Ernest
Hemingway
(Oak Park, Ilinois, E.U, 1899 - Ketchum, Idaho, E.U., 1961)
Los asesinos (1927)
(“The Killers”)
Originalmente publicado, como “The Matadors”,
en Scribner’s Magazine (marzo de 1927);
Men Without Women
(Nueva York: Scribner's Sons, 1927, 232 págs.)
La puerta del restaurante de
Henry se abrió y entraron dos hombres que se sentaron al mostrador.
—¿Qué van a pedir? —les
preguntó George.
—No sé —dijo uno de ellos—.
¿Vos qué tenés ganas de comer, Al?
—Qué sé yo —respondió Al—,
no sé.
Afuera estaba oscureciendo. Las
luces de la calle entraban por la ventana. Los dos hombres leían el
menú. Desde el otro extremo del mostrador, Nick Adams, quien había
estado conversando con George cuando ellos entraron, los observaba.
—Yo voy a pedir costillitas de
cerdo con salsa de manzanas y puré de papas —dijo el primero.
—Todavía no está listo.
—¿Entonces por qué carajo lo
ponés en la carta?
—Esa es la cena —le explicó
George—. Puede pedirse a partir de las seis.
George miró el reloj en la pared de
atrás del mostrador.
—Son las cinco.
—El reloj marca las cinco y veinte
—dijo el segundo hombre.
—Adelanta veinte minutos.
—Bah, a la mierda con el reloj —exclamó
el primero—. ¿Qué tenés para comer?
—Puedo ofrecerles cualquier
variedad de sánguches —dijo George—, jamón con huevos, tocino con
huevos, hígado y tocino, o un bife.
—A mí dame suprema de pollo con
arvejas y salsa blanca y puré de papas.
—Esa es la cena.
—¿Será posible que todo lo que
pidamos sea la cena?
—Puedo ofrecerles jamón con
huevos, tocino con huevos, hígado...
—Jamón con huevos —dijo el que
se llamaba Al.
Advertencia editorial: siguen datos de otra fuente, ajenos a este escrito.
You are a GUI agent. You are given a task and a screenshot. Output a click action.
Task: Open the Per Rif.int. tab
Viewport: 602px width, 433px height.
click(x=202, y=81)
Vestía un sombrero hongo y un sobretodo negro abrochado.
Su cara era blanca y pequeña, sus labios angostos. Llevaba una bufanda
de seda y guantes.
—Dame tocino con huevos —dijo el
otro. Era más o menos de la misma talla que Al. Aunque de cara no se
parecían, vestían como gemelos. Ambos llevaban sobretodos demasiado
ajustados para ellos. Estaban sentados, inclinados hacia adelante, con
los codos sobre el mostrador.
—¿Hay algo para tomar? —preguntó
Al.
—Gaseosa de jengibre, cerveza sin
alcohol, y otras bebidas gaseosas —enumeró George.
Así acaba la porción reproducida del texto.